Pero no es todo. Viviremos en un ambiente insalubre o no y eso no lo habremos escogido. Crecer en las selvas del Amazonas o en una ciudad escandinava puede proporcionarnos oportunidades muy disparejas a ser sanos. ¿Y si da la casualidad de que “nos movemos y somos” en una de esas aldeas de los Pirineos en las que el cretinismo —por falta de ciertas sustancias en el agua— es el común denominador de habitantes? ¿O en esas rancherías de Chiapas en que todos son ciegos por causa de la oncocercosis?

La salud, pues, en caso de existir en estado total, sería una prerrogativa rarísima, acordada por el azar a unos cuantos que ni siquiera podrían disfrutarla contemplando a su alrededor, como Buda, las llagas y la degeneración.

El segundo ingrediente de la felicidad, para Russell, es la posesión de los medios para estar a salvo de las necesidades. Pero el concepto de necesidad es muy elástico. Aun Simone Weil, colocándose en el plano de la mayor austeridad posible, llegó a enumerar veintiuna. Las que se relacionan con el aspecto meramente físico del ser humano son fáciles de señalar; el hambre, el vestido, el alojamiento, la temperatura adecuada, la higiene, los cuidados en caso de enfermedad o invalidez y la protección contra la violencia. Las que se refieren a la vida moral, según ella, son la necesidad de orden y la de libertad; la de obediencia y la de responsabilidad; la de igualdad y la de jerarquía; la de honor y la de castigo; la de seguridad y la de riesgo; la de tener propiedades privadas y la de participar en la propiedad colectiva; la de libertad de opinión y la de verdad.

Un hombre, por sí solo, no podría asegurarse la satisfacción de ninguna de estas necesidades; así que tendría que pertenecer a una organización política, a una nación, a un Estado, que le garantizara, si no el cumplimiento pleno y cabal de todas y cada una de las aspiraciones humanas, por lo menos las de aquéllas sin las cuales la humanidad se degrada y desaparece.
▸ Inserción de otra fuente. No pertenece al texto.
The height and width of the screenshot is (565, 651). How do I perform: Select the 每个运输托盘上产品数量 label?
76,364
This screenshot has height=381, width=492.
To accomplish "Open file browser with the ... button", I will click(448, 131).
Pero por lo que hasta hoy nos cuenta la historia no ha habido ninguna organización política ni nación ni Estado que no ponga al individuo a optar entre la satisfacción de unas necesidades y las de otras. “Cañones o mantequilla”, “Pobreza con dignidad”, no son fórmulas nuevas.

Y también nos cuenta la historia que los satisfechos han sido hasta ahora unos pocos. ¿Es lícito aceptar esa satisfacción mientras está uno rodeado de seres, semejantes a nosotros en todo, excepto en los privilegios, y que sufren miseria, ignorancia y opresión?
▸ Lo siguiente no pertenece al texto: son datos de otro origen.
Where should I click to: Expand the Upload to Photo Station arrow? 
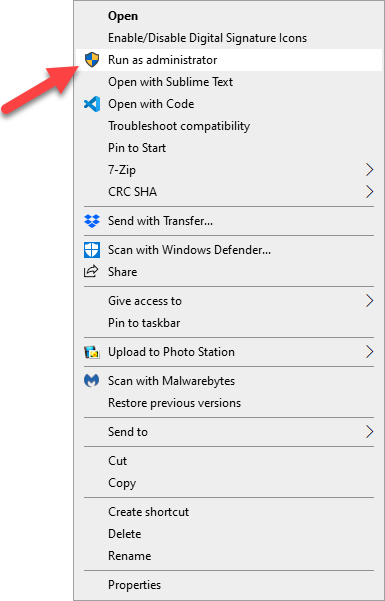369,352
Esto nos lleva, como de la mano, al tercer ingrediente de la felicidad, que es el de las relaciones armoniosas con los otros. Depende mucho, claro, de nuestro temperamento (¿pero nuestro temperamento de qué depende?), de nuestra educación; pero depende mucho también de los otros y, quizás más que nada, del clima de justicia que prevalezca en la relación. Reduzcámonos al ámbito doméstico. ¿Es posible una relación armoniosa entre los miembros de una familia cuando se considera que uno de ellos —el padre— es el único capaz de detentar la autoridad y que su juicio es infalible e inapelable? El cálculo de probabilidades y, ay, la observación, nos permiten deducir que en el noventa y nueve por ciento de los casos el poder omnímodo se usará arbitrariamente. Con la consecuencia lógica de los resentimientos y las rebeldías.

El éxito en el trabajo puede obtenerlo únicamente aquel que desempeña un puesto para el que tiene no sólo capacidad, sino también vocación. De la totalidad de los trabajadores ¿cuántos centenares saben y pueden elegir?

De todo lo cual se concluye que si éstos son los ingredientes de la felicidad, la felicidad es, de todos los estados de ánimo, el más inaprehensible y fugaz. A pesar de lo cual, Russell se declara feliz. ¿Habrá que envidiarlo o que procurar que las condiciones de la felicidad resulten más del esfuerzo del hombre que de un conjunto improbable de casualidades afortunadas? Para que así deje de ser el tesoro de algunos —¿de uno?— para convertirse en el tesoro de todos.

Excélsior, 28 de septiembre de 1963, pp. 6A 8A.